The original code predated SPARQL, so I have to change it anyway. The example I gave is small enough for SPARQL, but others will not be.
On Thu, Jun 1, 2017 at 4:11 PM Daniel Kinzler daniel.kinzler@wikimedia.de wrote:
Am 01.06.2017 um 16:59 schrieb Magnus Manske:
As an example from my BEACON tool, I want all properties that have a
formatter
property, with English label. That SQL is now:
SELECT DISTINCT page_title,term_text FROM pagelinks,page,wb_terms WHERE page_namespace=120 AND substr(page_title,2)=term_entity_id and term_entity_type='property' and term_language='en' and term_type='label'
and
pl_from=page_id and pl_title='P1630' and pl_namespace=120 and pl_from_namespace=120 ORDER BY term_text
Note the "substr". My first attempt was
"page_title=concat('Q',term_entity_id)",
but that took forever.
If we indeed get a full entity ID=page title column for wb_terms, and for wb_items_per_site etc., that would at least fix the on-the-fly
compute. I
shall thus wait with code updates until I get the full story, and not
just
piece-by-piece...
There is currently no plan to put the full ID into wb_items_per_site or wb_property_info, because these tables are bound to a specific entity type. Whether we want to do this would be a whole new discussion.

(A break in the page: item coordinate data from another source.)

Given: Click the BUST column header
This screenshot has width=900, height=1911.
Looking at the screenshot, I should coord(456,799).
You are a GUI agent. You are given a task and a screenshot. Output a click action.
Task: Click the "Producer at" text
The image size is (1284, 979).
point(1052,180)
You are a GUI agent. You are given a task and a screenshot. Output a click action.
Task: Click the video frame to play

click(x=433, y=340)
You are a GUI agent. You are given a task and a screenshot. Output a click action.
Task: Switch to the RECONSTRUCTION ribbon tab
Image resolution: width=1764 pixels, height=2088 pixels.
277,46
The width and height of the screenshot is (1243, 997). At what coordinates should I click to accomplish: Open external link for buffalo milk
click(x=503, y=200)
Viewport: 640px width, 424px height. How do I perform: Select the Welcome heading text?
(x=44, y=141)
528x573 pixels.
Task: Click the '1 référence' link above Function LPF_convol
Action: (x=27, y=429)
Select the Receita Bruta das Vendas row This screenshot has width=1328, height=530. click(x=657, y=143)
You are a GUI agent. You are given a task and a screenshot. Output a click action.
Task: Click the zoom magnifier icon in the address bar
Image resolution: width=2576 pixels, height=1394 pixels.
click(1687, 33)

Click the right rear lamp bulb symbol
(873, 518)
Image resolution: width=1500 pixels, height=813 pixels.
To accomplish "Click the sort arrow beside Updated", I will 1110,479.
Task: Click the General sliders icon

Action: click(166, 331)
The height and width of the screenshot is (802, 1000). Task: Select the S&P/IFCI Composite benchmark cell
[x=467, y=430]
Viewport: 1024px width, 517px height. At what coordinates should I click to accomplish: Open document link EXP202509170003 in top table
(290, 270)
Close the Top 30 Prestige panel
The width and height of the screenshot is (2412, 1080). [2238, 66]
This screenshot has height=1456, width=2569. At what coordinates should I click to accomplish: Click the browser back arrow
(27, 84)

For what you are doing there, it's probably a lot easier to use the query service. SPARQL:
SELECT DISTINCT ?property ?propertyLabel WHERE { ?property a wikibase:Property . ?property wdt:P1630 ?format . SERVICE wikibase:label { bd:serviceParam wikibase:language "en" } }
-- Daniel Kinzler Principal Platform Engineer
Wikimedia Deutschland Gesellschaft zur Förderung Freien Wissens e.V.